**Entnommener Text**
- - - -
Nach dem Jahrhunderthochwasser in Kolbermoor ließ die Feuerwehr einige Keller extra noch einmal mit Wasser voll laufen. Den Grund erklärt Kreisbrandrat Richard Schrank, damals Kommandant der Feuerwehr Kolbermoor und Örtlicher Einsatzleiter, im Interview mit den OVB-Heimatzeitungen.

Als die Jahrhundertflut über Kolbermoor hereinbrach, konnten die Einsatzkräfte drei Gebiete nicht schützen: den Ortsteil Schwaig, die Werkssiedlung und Bereiche an der Unteren Mangfallstraße. War die Kolbermoorer Feuerwehr auf die Katastrophe vorbereitet?

Richard Schrank: Ja. Wir hatten schon im Jahr 2004 einen Hochwasserplan erarbeitet. Die Deiche der Mangfall im Bereich Kolbermoor waren in elf Abschnitte eingeteilt. Den Einsatzkräften war klar, wer in welchem Gebiet welche Aufgaben hat.

Trotzdem konnten die Schwaig, die Werkssiedlung und Siedlungsbereiche im Süden der Mangfall nicht geschützt werden.

Richard Schrank: In einer solchen Extremsituation müssen auch schmerzliche Entscheidungen getroffen werden. Dafür mussten wir uns in einer Bürgerversammlung in Kolbermoor vor 300 wütenden Menschen rechtfertigen. Das war emotional sehr belastend. Wir haben unseren Einsatz erläutert, Brennpunkte, Hindernisse, bedrohlichen Situationen und unvorhergesehene Entwicklungen geschildert. Alle Einsatzkräfte haben bis zur Erschöpfung und solange es aus Sicherheitsgründen möglich war, in allen Bereichen gegen die Flut gekämpft. Die Abschnitte, in denen der Einsatz für ihr Leben zu gefährlich wurde, mussten wir aufgeben.

Gab es lebensbedrohliche Situationen für die Kameraden?

Richard Schrank: Natürlich. In Schwaig haben wir darauf mit dem Abzug der Truppe reagiert. Beim Aufräumen der Sandsäcke wäre ein Radlader fast in die Mangfall gestürzt. Zum Glück konnte er sich mit der Schaufel abstützen und wurde sofort von unseren Einsatzfahrzeugen gesichert. Manche Gefahren wurden uns aber auch erst bewusst, als der Pegel der Mangfall sank. Beispielsweise waren im Bereich der Unteren Mangfallstraße zwischen den beiden Brücken Straßen unterspült worden. Wir hatten Glück, dass unsere Einsatzfahrzeuge nicht eingebrochen sind.

Gab es Verletzte?
- - - -
**Bereitgestellte Angaben**
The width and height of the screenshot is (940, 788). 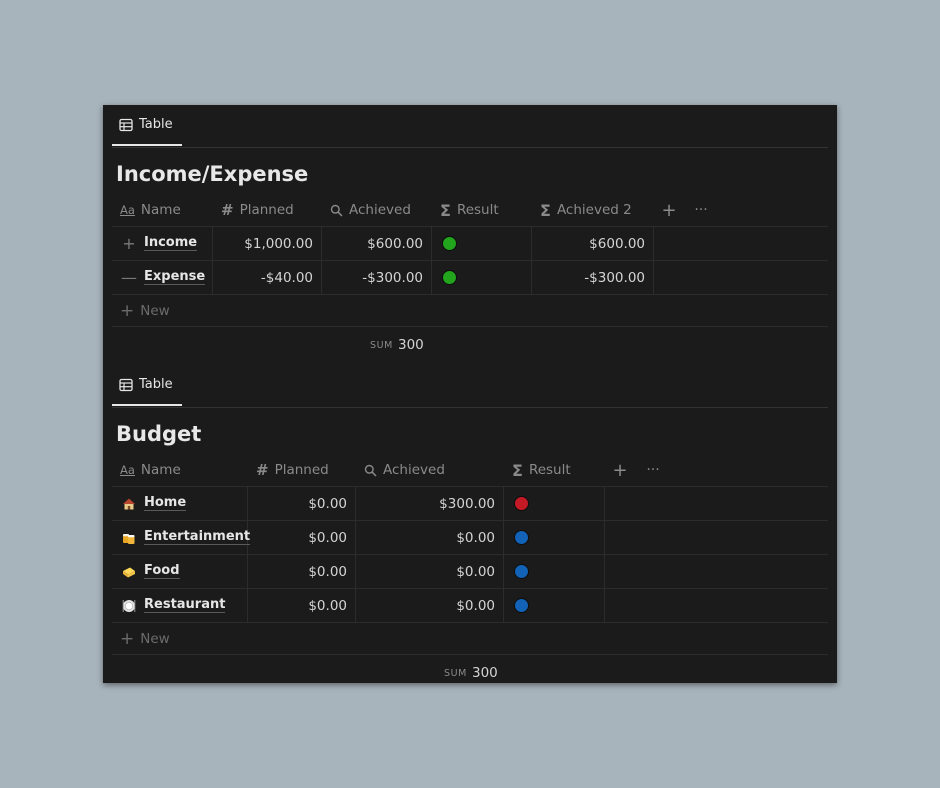 I want to click on planned-cell: $1,000.00, so click(x=268, y=244).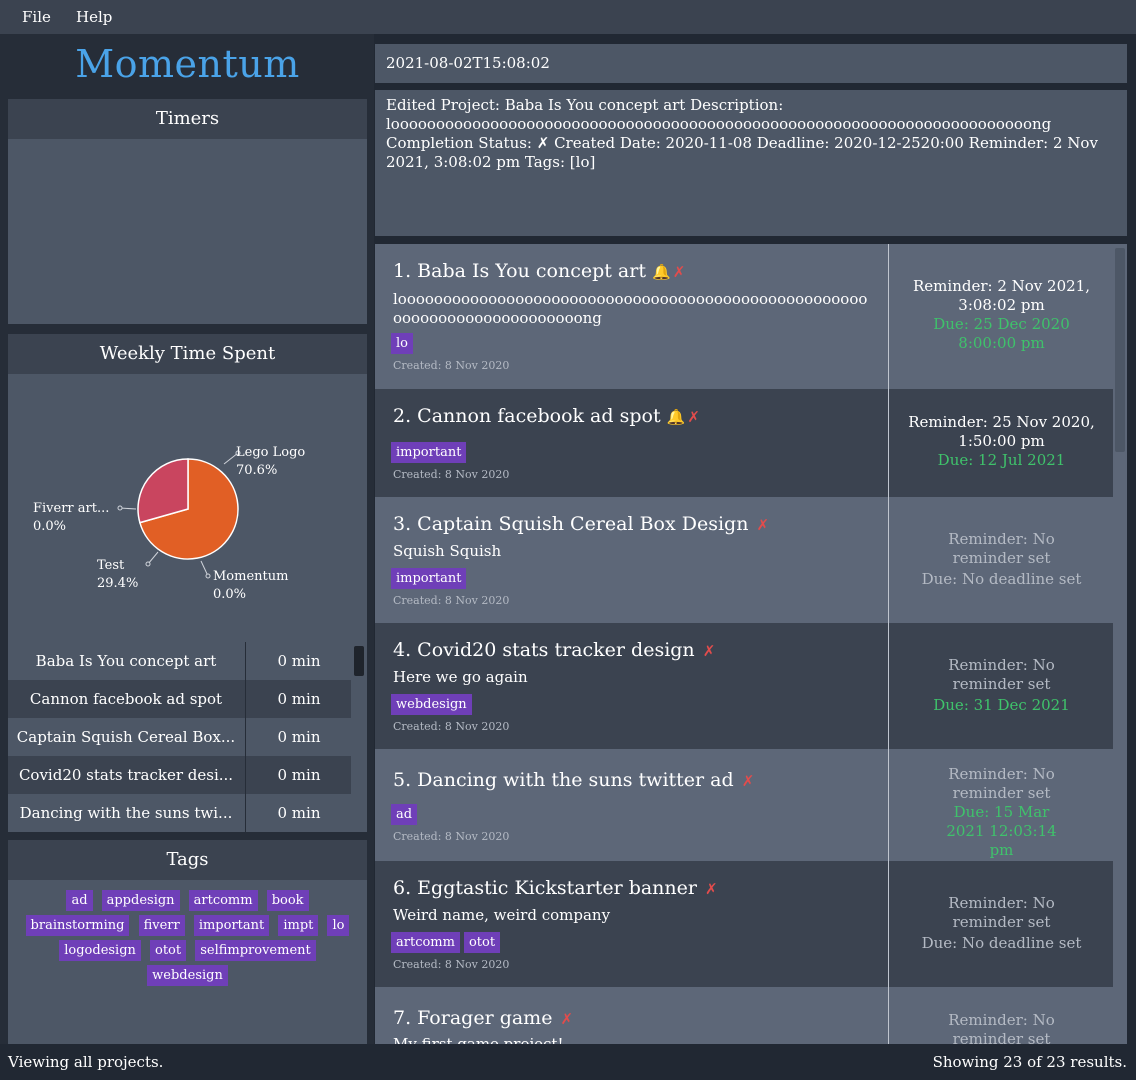  Describe the element at coordinates (429, 452) in the screenshot. I see `project-tag: important` at that location.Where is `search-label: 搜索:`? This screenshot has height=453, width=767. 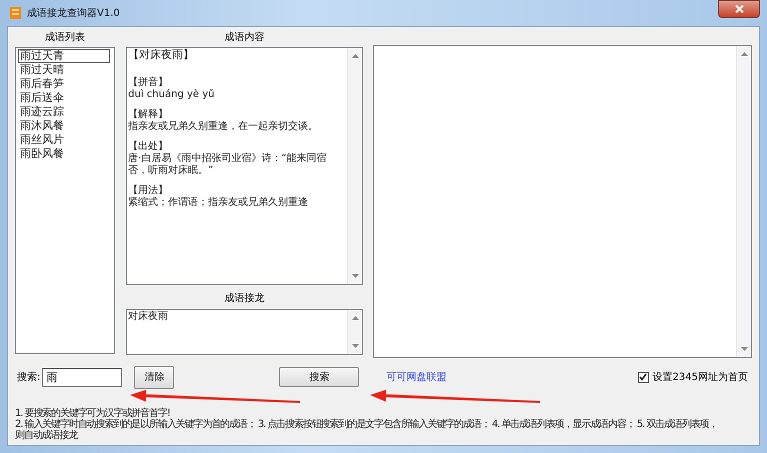 search-label: 搜索: is located at coordinates (28, 377).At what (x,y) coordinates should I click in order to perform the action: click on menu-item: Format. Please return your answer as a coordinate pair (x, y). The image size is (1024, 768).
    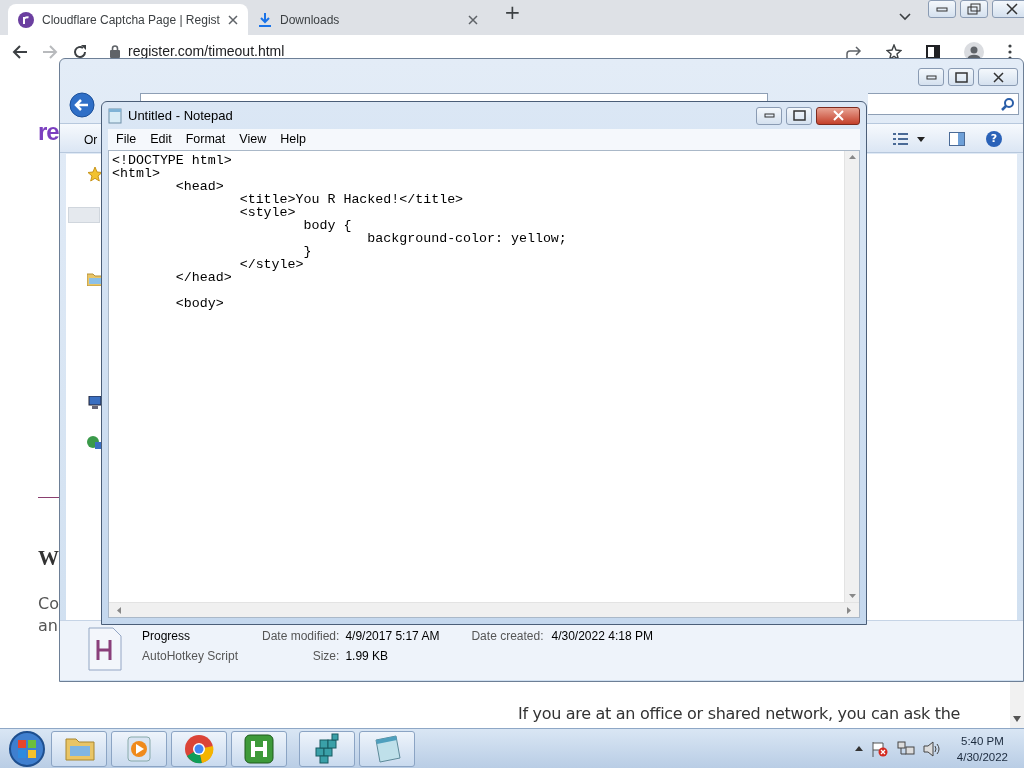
- - - -
**Auftrag A**
Schreib das Interview zum Hochwasser in Kolbermoor von „Nach dem Jahrhunderthochwasser“ bis einschließlich „mit den OVB-Heimatzeitungen.“ ab und benenne dabei „Interview“ in „Gespräch“ um.
**Auftrag B**
Setze das Interview über das Jahrhunderthochwasser in Kolbermoor fort.
Die Auflistung wird hier nicht gebraucht.

**Antwort A**
Nach dem Jahrhunderthochwasser in Kolbermoor ließ die Feuerwehr einige Keller extra noch einmal mit Wasser voll laufen. Den Grund erklärt Kreisbrandrat Richard Schrank, damals Kommandant der Feuerwehr Kolbermoor und Örtlicher Einsatzleiter, im Gespräch mit den OVB-Heimatzeitungen.

**Antwort B**
Richard Schrank: Zum Glück nicht. Bei insgesamt 1350 Einsatzkräften hatten wir nur einen verstauchten Knöchel.

Gibt es etwas, das Sie mit den Erfahrungen von 2013 heute anders machen würden?

Richard Schrank: Zwei Dinge: Ich würde als Einsatzleiter heute nicht mehr über fünf Tage mit minimalen Pausen und 40 Stunden ganz ohne Schlaf im Dauereinsatz bleiben. Und ich würde heute darauf drängen, dass alle Menschen aus den gefährdeten Bereichen evakuiert werden. Damals weigerten sich Anwohner der Wendelsteinstraße, ihr Haus zu verlassen. In Abstimmung mit der Polizei haben wir das erlaubt. Später mussten wir sie in einer gefährlichen Aktion mit dem Boot rausholen. Das war mir eine Lehre.

Nicht jede Tiefgarage konnte nach der Flut sofort ausgepumpt werden. Manche mussten aus statischen Gründen sogar noch einmal mit Wasser gefüllt werden. Nicht alle Menschen hatten 2013 dafür Verständnis.

Welche Probleme gab es nach der Flut?

Richard Schrank: Wenn der Grundwasserspiegel sehr hoch ist und man Keller auspumpt, kann sich das Gebäude heben. Also haben wir mit Statikern gearbeitet, manche Tiefgarage auch erst einmal gefüllt, um sie später wieder auszupumpen. Zudem gab es aufgrund von Kellerbränden oder Gasaustritten zusätzliche Einsätze in dreistelliger Höhe. Die Ölverschmutzung war massiv. Die Stadt hat wochenlang nach Heizöl gestunken. Nach Wasser und Schlamm blockierte schließlich der Müll die Straßen. Wir mussten sie freiräumen, damit sie für die Einsatzkräfte passierbar blieben.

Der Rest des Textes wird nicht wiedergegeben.